Well here it is, a 250lb (or more) old ships anchor that is part of my landscaping on the bayou. Yes, it's twisted. Wish I knew the story behind it but I don't. I can imagine a large sailing ship in a terrible storm and treasures lost at sea forever, but it may have been an old sulfur barge that came loose after being moored to a rotting piling.

Anyway, you can see the current post is a 4x4 turned to round on the far ends. It's too small and held in place with an old nail. The hole in the anchor may not be square, I'll get exact measurements next time I'm there. Once I have a proper post, I'll need someone to turn it for me. I suspect it will have to be done as two separate pieces. 

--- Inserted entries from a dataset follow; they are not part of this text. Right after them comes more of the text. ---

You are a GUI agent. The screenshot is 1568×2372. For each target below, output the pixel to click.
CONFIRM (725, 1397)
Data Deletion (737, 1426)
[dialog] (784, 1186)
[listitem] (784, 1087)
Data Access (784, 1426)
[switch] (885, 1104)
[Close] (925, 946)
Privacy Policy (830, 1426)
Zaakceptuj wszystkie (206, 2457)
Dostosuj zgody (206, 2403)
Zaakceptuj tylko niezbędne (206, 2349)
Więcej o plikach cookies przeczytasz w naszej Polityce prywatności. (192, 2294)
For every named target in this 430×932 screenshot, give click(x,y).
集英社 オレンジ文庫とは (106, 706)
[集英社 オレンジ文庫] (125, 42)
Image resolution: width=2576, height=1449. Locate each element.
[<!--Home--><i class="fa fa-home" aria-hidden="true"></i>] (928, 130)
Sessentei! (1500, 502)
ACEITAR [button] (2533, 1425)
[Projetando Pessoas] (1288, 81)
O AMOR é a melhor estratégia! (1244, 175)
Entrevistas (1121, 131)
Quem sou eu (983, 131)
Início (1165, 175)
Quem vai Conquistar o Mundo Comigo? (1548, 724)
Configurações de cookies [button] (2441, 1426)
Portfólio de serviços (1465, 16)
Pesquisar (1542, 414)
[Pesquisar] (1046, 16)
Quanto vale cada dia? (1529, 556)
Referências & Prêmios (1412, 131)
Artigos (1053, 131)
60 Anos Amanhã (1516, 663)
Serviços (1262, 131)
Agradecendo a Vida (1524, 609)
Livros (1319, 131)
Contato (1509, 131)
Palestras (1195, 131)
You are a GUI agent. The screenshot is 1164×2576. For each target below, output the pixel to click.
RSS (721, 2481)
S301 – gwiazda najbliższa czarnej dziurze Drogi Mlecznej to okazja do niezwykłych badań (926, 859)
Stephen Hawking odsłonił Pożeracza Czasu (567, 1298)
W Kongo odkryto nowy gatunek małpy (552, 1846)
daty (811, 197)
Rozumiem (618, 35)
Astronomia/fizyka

Life is good on the bayou....


----------



## Court (Jul 16, 2011)

I really like that-What bayou?


----------



## EndTuition (May 24, 2004)

Bastrop Bayou near Demi John.


----------



## Robert A. (Jan 8, 2009)

Pretty Cool Project Mi Amigo!!!!!


----------



## JS Fog (Sep 4, 2012)

How long is it? That will determine if it can be turned as one piece.


----------



## mr bill (Apr 1, 2006)

That turning was one of Tortuga's first turnings...He and Jean ran some PIRATE SHIPS off of the Galveston Coast. As he has gotten "older" he has scaled down his work to pens... Still uses the same lathe....


----------



## Tortuga (May 21, 2004)

Bill...there are some who say I am still a 'Pirate'...if you speak to some of my customers.....


----------